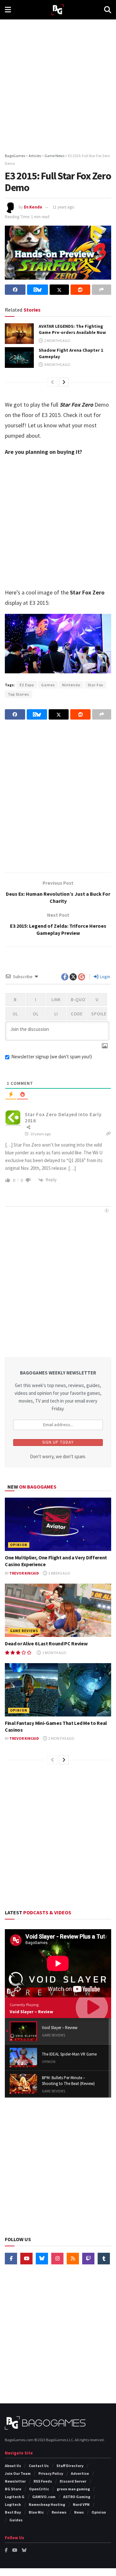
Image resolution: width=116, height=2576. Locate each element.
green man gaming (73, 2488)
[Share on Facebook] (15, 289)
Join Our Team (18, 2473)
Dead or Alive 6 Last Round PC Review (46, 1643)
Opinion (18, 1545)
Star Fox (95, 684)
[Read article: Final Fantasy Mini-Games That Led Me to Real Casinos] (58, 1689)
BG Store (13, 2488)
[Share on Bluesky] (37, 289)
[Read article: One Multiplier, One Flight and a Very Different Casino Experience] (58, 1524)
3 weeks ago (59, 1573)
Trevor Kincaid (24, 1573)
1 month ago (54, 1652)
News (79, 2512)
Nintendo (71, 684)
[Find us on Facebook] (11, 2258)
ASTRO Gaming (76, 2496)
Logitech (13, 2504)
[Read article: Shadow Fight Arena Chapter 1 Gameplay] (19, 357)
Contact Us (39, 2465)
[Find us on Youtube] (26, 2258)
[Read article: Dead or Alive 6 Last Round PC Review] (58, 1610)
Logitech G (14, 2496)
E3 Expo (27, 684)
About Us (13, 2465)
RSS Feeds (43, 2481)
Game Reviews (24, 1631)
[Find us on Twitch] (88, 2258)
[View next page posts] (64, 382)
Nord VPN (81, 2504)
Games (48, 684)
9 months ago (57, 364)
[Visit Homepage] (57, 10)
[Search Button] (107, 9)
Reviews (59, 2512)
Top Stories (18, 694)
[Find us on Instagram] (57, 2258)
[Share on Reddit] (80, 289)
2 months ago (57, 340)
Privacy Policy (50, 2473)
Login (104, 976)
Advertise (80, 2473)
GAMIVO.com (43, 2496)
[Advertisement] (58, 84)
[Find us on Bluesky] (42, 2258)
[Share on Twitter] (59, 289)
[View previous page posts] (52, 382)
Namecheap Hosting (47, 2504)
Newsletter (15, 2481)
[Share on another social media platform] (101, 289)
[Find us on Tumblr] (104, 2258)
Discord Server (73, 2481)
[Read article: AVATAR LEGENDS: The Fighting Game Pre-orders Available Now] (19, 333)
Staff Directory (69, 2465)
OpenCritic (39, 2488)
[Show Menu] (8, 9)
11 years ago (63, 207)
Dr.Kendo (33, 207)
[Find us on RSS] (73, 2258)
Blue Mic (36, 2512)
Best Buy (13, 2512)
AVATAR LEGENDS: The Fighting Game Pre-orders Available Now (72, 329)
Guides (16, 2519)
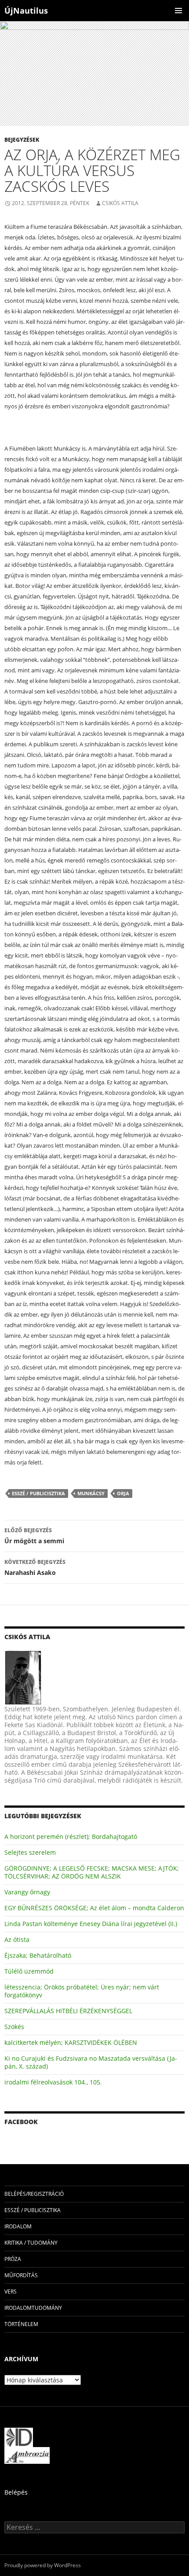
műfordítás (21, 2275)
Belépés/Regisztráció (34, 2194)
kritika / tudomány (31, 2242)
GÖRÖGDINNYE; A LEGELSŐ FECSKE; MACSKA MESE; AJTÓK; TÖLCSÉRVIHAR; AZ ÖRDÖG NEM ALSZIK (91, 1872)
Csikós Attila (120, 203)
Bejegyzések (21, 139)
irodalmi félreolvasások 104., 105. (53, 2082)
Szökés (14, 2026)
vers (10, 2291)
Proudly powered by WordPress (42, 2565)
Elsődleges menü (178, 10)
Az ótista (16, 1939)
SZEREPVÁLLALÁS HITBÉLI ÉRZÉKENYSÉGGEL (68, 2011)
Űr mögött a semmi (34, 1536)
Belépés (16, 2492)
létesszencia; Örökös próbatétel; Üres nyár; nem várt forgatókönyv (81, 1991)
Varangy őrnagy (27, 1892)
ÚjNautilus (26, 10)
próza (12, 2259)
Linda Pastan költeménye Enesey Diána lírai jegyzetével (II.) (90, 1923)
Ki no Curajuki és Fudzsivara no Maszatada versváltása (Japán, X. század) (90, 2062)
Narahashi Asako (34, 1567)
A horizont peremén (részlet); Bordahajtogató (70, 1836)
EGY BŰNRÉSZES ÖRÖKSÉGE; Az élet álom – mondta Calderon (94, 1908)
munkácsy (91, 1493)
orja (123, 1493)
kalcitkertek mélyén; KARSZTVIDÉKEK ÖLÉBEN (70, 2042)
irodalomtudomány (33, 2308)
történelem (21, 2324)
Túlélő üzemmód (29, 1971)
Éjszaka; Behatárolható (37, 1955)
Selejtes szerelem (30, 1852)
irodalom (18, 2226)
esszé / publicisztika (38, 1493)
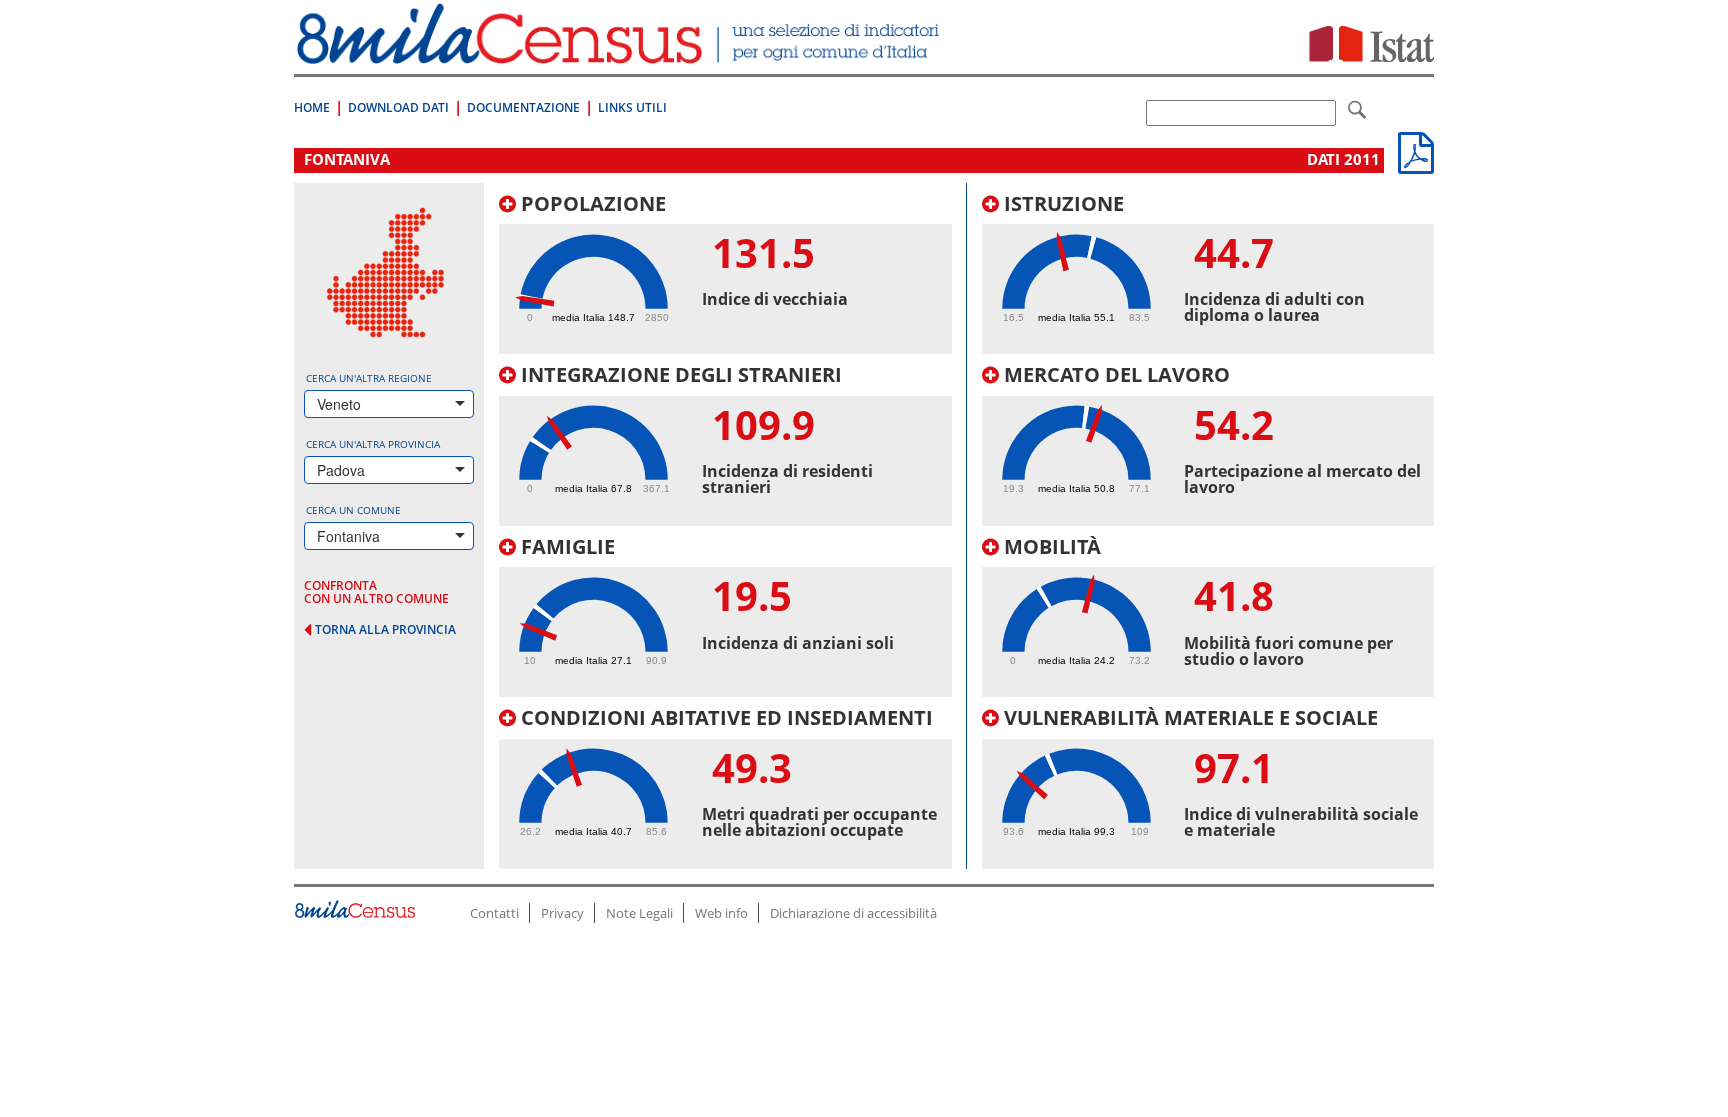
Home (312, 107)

**INSTRUCTIONS TO FOLLOW**:
Without including any pictures, reproduce the listing exactly.

**RESULT OF THIS TASK**:
Image resolution: width=116, height=2576. Locate each element.
green man gaming (73, 2488)
[Share on Facebook] (15, 289)
Join Our Team (18, 2473)
Dead or Alive 6 Last Round PC Review (46, 1643)
Opinion (18, 1545)
Star Fox (95, 684)
[Read article: Final Fantasy Mini-Games That Led Me to Real Casinos] (58, 1689)
BG Store (13, 2488)
[Share on Bluesky] (37, 289)
[Read article: One Multiplier, One Flight and a Very Different Casino Experience] (58, 1524)
3 weeks ago (59, 1573)
Trevor Kincaid (24, 1573)
1 month ago (54, 1652)
News (79, 2512)
Nintendo (71, 684)
[Find us on Facebook] (11, 2258)
ASTRO Gaming (76, 2496)
Logitech (13, 2504)
[Read article: Shadow Fight Arena Chapter 1 Gameplay] (19, 357)
Contact Us (39, 2465)
[Find us on Youtube] (26, 2258)
[Read article: Dead or Alive 6 Last Round PC Review] (58, 1610)
Logitech G (14, 2496)
E3 Expo (27, 684)
About Us (13, 2465)
RSS Feeds (43, 2481)
Game Reviews (24, 1631)
[Find us on Twitch] (88, 2258)
[View next page posts] (64, 382)
Nord VPN (81, 2504)
Games (48, 684)
9 months ago (57, 364)
[Visit Homepage] (57, 10)
[Search Button] (107, 9)
Reviews (59, 2512)
Top Stories (18, 694)
[Find us on Instagram] (57, 2258)
[Share on Reddit] (80, 289)
2 months ago (57, 340)
Privacy Policy (50, 2473)
Login (104, 976)
Advertise (80, 2473)
GAMIVO.com (43, 2496)
[Advertisement] (58, 84)
[Find us on Bluesky] (42, 2258)
[Share on Twitter] (59, 289)
[View previous page posts] (52, 382)
Namecheap Hosting (47, 2504)
Newsletter (15, 2481)
[Share on another social media platform] (101, 289)
[Find us on Tumblr] (104, 2258)
Discord Server (73, 2481)
[Read article: AVATAR LEGENDS: The Fighting Game Pre-orders Available Now] (19, 333)
Staff Directory (69, 2465)
OpenCritic (39, 2488)
[Show Menu] (8, 9)
11 years ago (63, 207)
Dr.Kendo (33, 207)
[Find us on RSS] (73, 2258)
Blue Mic (36, 2512)
Best Buy (13, 2512)
AVATAR LEGENDS: The Fighting Game Pre-orders Available Now (72, 329)
Guides (16, 2519)
műfordítás (21, 2275)
Belépés/Regisztráció (34, 2194)
kritika / tudomány (31, 2242)
GÖRÖGDINNYE; A LEGELSŐ FECSKE; MACSKA MESE; AJTÓK; TÖLCSÉRVIHAR; AZ ÖRDÖG NEM ALSZIK (91, 1872)
Csikós Attila (120, 203)
Bejegyzések (21, 139)
irodalmi félreolvasások 104., 105. (53, 2082)
Szökés (14, 2026)
vers (10, 2291)
Proudly powered by WordPress (42, 2565)
Elsődleges menü (178, 10)
Az ótista (16, 1939)
SZEREPVÁLLALÁS HITBÉLI ÉRZÉKENYSÉGGEL (68, 2011)
Űr mögött a semmi (34, 1536)
Belépés (16, 2492)
létesszencia; Örökös próbatétel; Üres nyár; nem várt forgatókönyv (81, 1991)
Varangy őrnagy (27, 1892)
ÚjNautilus (26, 10)
próza (12, 2259)
Linda Pastan költeménye Enesey Diána lírai jegyzetével (II.) (90, 1923)
Ki no Curajuki és Fudzsivara no Maszatada versváltása (Japán, X. század) (90, 2062)
Narahashi Asako (34, 1567)
A horizont peremén (részlet); Bordahajtogató (70, 1836)
EGY BŰNRÉSZES ÖRÖKSÉGE; Az élet álom – mondta Calderon (94, 1908)
munkácsy (91, 1493)
orja (123, 1493)
kalcitkertek mélyén; KARSZTVIDÉKEK ÖLÉBEN (70, 2042)
irodalomtudomány (33, 2308)
történelem (21, 2324)
Túlélő üzemmód (29, 1971)
Éjszaka; Behatárolható (37, 1955)
Selejtes szerelem (30, 1852)
irodalom (18, 2226)
esszé / publicisztika (38, 1493)
Home (312, 107)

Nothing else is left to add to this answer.